Aug 4, 2008

Newsflash: Minneapolis has plenty of money to support its essentials

The city council members and mayor must have looked in the correct cookie jar because they have found $41 million dollars to spend on something that isn’t a necessity. I guess they now can afford more cops, to pay for their own park improvements and bike paths, can buy back their movie rental libraries, and can lower taxes. The project to change the traffic patterns on Marquette and second avenues, add art and landscaping, widen sidewalks, and change bus lines will cost $41 million dollars in a city that the officials claim they always need more money to fund their responsibilities. Next time the ‘silly council” and mayor claim they need more money from you, better hold on to your wallets and tell them to take a flying leap down Marquette avenue.

1 comment:

CommonSenseRambler said...

Governments are supposed to be the grand overseers of how best to spend precious taxpayer contributions. Instead, they wallow in their own unweilding power, falsely believing they were appointed by some higher being to create Utopia.

Rather than act as good stewards of other people's money, they instead listen to problems and grant wishes with the bottomless pot at the end of the rainbow.

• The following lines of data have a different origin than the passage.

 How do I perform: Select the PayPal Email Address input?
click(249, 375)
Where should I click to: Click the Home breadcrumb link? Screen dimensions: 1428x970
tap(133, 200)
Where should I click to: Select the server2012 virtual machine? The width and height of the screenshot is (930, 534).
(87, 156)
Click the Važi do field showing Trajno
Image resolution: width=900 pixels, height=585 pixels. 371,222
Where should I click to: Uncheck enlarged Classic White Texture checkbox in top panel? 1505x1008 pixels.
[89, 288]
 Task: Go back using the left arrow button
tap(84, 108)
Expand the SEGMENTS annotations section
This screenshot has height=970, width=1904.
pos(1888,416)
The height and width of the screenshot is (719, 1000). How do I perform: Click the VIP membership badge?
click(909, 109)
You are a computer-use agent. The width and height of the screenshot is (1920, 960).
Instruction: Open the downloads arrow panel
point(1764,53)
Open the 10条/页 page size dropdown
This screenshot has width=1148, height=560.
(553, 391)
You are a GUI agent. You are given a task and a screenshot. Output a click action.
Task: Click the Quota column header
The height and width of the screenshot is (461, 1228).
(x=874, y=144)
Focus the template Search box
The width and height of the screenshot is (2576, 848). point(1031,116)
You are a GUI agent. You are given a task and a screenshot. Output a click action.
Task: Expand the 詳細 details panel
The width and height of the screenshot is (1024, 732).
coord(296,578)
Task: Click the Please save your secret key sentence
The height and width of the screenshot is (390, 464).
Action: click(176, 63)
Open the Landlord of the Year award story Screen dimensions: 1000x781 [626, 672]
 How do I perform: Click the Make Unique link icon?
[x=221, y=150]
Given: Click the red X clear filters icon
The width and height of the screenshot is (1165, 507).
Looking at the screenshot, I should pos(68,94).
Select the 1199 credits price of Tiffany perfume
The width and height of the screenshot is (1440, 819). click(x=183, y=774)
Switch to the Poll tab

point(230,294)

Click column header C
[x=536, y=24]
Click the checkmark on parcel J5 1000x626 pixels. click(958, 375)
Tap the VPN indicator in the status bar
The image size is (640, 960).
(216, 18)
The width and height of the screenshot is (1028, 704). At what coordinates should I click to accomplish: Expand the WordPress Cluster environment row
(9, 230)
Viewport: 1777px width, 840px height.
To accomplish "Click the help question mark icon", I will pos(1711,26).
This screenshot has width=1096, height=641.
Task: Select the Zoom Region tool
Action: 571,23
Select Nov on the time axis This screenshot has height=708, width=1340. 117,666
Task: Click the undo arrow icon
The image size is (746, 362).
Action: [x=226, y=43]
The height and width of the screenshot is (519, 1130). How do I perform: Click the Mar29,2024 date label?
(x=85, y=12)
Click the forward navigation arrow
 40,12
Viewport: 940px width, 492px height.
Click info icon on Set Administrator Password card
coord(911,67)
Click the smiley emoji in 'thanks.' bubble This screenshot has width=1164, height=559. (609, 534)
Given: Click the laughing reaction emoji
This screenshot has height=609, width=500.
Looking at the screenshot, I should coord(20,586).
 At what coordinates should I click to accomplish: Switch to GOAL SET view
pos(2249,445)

The real travesty comes when they spend more time together because rather than get bored, they just look for new problems to solve. Quite often the new problems come about because of their meddling into old problems and they didn't work out like their Utopian minds thought they would, creating additional problems that require yet more money.

It's exhausting. Time to stand up and demand they represent the people sending all the money to them.

A well run local government should have all the neccessities budgeted responsibly, spend adequate time dealing with repairs and upkeep and minimal time dreaming up new possibilities of what to spend money on that will pander to those that sit in their offices and bug them everyday.